Data records

_ _ _ _ _

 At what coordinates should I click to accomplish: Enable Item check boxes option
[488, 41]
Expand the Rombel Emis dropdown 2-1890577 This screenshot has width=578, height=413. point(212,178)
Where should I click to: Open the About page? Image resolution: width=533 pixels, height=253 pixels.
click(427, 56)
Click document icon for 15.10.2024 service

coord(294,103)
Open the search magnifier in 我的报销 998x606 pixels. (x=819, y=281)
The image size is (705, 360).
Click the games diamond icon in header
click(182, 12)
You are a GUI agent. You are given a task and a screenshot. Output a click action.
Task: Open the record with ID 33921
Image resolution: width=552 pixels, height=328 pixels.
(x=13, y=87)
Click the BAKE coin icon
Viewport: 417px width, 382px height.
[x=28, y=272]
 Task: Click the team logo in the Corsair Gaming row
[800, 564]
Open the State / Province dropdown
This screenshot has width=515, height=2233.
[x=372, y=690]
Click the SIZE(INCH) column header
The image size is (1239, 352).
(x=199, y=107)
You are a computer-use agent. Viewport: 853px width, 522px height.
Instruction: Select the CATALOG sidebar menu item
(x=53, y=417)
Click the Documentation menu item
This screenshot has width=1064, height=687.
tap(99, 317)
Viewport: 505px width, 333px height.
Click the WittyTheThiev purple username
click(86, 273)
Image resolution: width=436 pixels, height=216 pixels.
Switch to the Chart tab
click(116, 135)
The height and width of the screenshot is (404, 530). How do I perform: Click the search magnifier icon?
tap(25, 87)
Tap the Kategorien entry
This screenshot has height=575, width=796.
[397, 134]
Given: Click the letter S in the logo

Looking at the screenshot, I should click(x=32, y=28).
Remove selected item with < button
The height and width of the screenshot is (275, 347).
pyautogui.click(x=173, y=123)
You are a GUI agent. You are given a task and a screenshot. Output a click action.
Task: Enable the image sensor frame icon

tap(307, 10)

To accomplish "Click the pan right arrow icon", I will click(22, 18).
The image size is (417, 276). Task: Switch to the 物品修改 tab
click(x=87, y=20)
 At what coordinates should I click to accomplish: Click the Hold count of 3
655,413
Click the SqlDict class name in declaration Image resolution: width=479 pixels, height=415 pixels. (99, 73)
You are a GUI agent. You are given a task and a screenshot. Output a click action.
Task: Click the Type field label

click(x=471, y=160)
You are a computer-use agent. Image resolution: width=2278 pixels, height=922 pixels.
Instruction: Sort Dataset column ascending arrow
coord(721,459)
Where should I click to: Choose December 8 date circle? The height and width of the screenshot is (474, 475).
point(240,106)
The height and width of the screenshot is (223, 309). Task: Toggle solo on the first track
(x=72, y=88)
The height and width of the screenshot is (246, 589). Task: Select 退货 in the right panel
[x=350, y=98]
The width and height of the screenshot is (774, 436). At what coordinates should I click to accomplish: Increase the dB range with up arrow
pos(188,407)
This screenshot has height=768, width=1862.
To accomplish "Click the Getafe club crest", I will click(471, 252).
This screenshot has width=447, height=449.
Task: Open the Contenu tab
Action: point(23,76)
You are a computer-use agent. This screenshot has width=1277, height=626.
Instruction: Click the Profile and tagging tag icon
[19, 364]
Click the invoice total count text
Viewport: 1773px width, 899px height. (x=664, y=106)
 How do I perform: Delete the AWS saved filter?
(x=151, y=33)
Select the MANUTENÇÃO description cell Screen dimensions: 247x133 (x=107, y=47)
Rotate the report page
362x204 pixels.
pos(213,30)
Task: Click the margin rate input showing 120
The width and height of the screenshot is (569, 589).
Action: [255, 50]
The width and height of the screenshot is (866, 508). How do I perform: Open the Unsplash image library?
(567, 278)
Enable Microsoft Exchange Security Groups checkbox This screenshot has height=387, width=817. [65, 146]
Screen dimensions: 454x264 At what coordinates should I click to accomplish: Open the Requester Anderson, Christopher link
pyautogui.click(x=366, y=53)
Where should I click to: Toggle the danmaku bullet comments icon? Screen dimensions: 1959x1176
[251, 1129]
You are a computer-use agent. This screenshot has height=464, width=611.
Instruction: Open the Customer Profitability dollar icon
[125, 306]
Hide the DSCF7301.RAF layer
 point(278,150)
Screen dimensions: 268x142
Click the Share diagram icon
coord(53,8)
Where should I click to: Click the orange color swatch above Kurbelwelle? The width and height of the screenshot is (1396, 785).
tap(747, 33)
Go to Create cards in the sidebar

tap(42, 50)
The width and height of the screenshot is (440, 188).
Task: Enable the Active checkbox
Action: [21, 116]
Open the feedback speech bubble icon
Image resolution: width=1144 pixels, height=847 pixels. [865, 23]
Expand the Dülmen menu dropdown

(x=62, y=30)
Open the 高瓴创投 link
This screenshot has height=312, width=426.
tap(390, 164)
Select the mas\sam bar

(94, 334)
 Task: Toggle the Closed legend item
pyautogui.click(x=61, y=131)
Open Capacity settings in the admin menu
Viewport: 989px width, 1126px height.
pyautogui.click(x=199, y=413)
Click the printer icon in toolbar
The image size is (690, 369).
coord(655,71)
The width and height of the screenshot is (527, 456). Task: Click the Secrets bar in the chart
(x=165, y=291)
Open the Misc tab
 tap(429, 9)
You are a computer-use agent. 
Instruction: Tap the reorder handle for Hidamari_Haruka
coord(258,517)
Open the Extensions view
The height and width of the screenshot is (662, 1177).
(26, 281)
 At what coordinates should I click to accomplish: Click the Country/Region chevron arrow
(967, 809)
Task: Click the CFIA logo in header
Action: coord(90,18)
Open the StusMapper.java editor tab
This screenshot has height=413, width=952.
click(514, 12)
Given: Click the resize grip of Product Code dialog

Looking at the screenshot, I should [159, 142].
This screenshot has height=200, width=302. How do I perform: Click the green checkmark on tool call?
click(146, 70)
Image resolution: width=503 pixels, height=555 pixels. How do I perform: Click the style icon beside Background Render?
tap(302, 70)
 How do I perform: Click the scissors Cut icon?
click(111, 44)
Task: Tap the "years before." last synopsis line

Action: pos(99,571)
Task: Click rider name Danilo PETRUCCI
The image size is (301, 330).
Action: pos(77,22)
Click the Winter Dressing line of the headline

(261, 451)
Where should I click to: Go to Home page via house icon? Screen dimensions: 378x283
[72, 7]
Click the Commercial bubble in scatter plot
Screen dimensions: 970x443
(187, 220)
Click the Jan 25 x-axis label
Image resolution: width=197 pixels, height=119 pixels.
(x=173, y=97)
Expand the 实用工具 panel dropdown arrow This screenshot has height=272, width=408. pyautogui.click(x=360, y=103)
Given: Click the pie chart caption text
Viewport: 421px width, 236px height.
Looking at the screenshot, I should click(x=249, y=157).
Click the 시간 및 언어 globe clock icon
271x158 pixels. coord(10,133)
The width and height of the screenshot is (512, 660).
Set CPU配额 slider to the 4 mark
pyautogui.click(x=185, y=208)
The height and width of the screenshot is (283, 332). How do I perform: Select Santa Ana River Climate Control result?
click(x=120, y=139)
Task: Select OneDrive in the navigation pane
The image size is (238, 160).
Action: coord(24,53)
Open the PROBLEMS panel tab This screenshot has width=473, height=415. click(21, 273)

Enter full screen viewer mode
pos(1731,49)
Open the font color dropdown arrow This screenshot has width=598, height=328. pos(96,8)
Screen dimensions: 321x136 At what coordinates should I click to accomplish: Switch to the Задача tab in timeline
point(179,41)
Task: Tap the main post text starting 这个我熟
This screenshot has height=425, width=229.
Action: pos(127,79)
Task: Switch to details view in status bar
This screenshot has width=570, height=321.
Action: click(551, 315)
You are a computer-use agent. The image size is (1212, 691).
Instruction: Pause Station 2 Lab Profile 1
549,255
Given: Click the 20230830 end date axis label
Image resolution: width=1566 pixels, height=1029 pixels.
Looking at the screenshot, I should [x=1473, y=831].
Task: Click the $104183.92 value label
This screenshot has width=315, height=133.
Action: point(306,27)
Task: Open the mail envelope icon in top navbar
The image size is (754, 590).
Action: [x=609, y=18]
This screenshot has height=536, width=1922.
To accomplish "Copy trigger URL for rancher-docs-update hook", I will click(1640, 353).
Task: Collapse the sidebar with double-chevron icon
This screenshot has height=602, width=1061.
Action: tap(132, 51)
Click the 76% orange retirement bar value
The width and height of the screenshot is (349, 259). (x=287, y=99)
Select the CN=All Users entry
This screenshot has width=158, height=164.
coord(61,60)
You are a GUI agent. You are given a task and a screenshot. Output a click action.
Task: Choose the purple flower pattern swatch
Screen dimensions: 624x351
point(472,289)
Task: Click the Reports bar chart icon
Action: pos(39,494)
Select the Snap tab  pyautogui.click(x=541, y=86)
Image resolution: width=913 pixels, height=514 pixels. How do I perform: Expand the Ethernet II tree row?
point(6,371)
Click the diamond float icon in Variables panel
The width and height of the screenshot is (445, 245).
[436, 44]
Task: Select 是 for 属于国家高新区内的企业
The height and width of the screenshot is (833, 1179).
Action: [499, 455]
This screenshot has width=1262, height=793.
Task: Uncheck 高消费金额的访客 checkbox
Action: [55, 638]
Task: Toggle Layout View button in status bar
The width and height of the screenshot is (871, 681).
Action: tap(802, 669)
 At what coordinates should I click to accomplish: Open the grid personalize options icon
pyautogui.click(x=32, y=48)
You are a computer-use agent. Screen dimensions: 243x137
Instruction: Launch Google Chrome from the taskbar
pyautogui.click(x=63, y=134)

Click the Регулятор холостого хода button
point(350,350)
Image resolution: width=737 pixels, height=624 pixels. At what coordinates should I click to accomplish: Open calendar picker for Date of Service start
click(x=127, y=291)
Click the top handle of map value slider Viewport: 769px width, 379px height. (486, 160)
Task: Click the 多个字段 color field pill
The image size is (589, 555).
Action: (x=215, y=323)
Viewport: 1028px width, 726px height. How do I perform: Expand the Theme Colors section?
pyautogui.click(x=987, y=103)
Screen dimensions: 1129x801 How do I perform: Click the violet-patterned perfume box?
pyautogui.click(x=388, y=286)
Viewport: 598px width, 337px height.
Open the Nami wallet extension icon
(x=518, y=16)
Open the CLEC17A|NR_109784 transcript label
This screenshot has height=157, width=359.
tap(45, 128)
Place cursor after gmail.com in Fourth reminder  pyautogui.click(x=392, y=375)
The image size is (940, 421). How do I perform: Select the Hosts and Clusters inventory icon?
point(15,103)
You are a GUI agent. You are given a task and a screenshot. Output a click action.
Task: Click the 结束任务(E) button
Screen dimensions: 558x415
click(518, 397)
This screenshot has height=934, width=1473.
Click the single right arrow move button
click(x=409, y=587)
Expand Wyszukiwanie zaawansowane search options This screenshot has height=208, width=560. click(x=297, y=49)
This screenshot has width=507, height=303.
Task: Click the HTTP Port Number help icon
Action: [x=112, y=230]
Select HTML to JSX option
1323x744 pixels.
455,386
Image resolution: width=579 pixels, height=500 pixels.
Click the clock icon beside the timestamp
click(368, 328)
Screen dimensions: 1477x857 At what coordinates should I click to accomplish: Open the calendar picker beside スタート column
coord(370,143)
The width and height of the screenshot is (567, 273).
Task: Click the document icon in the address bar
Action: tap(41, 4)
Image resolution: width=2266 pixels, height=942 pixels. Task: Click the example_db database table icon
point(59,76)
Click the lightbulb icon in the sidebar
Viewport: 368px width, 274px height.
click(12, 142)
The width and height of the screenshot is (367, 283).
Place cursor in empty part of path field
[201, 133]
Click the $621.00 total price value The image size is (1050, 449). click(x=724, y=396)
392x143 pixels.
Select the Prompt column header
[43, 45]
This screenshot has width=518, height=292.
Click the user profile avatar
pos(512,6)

_ _ _ _ _

Directive: Please copy out the data above word for word, beginning at the line that contains "Image resolution: width=436" and stopping after the line that contains "Action: point(23,76)". Include both of those lines.

Task output:
Image resolution: width=436 pixels, height=216 pixels.
Switch to the Chart tab
click(116, 135)
The height and width of the screenshot is (404, 530). How do I perform: Click the search magnifier icon?
tap(25, 87)
Tap the Kategorien entry
This screenshot has height=575, width=796.
[397, 134]
Given: Click the letter S in the logo

Looking at the screenshot, I should click(x=32, y=28).
Remove selected item with < button
The height and width of the screenshot is (275, 347).
pyautogui.click(x=173, y=123)
You are a GUI agent. You are given a task and a screenshot. Output a click action.
Task: Enable the image sensor frame icon

tap(307, 10)

To accomplish "Click the pan right arrow icon", I will click(22, 18).
The image size is (417, 276). Task: Switch to the 物品修改 tab
click(x=87, y=20)
 At what coordinates should I click to accomplish: Click the Hold count of 3
655,413
Click the SqlDict class name in declaration Image resolution: width=479 pixels, height=415 pixels. (99, 73)
You are a GUI agent. You are given a task and a screenshot. Output a click action.
Task: Click the Type field label

click(x=471, y=160)
You are a computer-use agent. Image resolution: width=2278 pixels, height=922 pixels.
Instruction: Sort Dataset column ascending arrow
coord(721,459)
Where should I click to: Choose December 8 date circle? The height and width of the screenshot is (474, 475).
point(240,106)
The height and width of the screenshot is (223, 309). Task: Toggle solo on the first track
(x=72, y=88)
The height and width of the screenshot is (246, 589). Task: Select 退货 in the right panel
[x=350, y=98]
The width and height of the screenshot is (774, 436). At what coordinates should I click to accomplish: Increase the dB range with up arrow
pos(188,407)
This screenshot has height=768, width=1862.
To accomplish "Click the Getafe club crest", I will click(471, 252).
This screenshot has width=447, height=449.
Task: Open the Contenu tab
Action: point(23,76)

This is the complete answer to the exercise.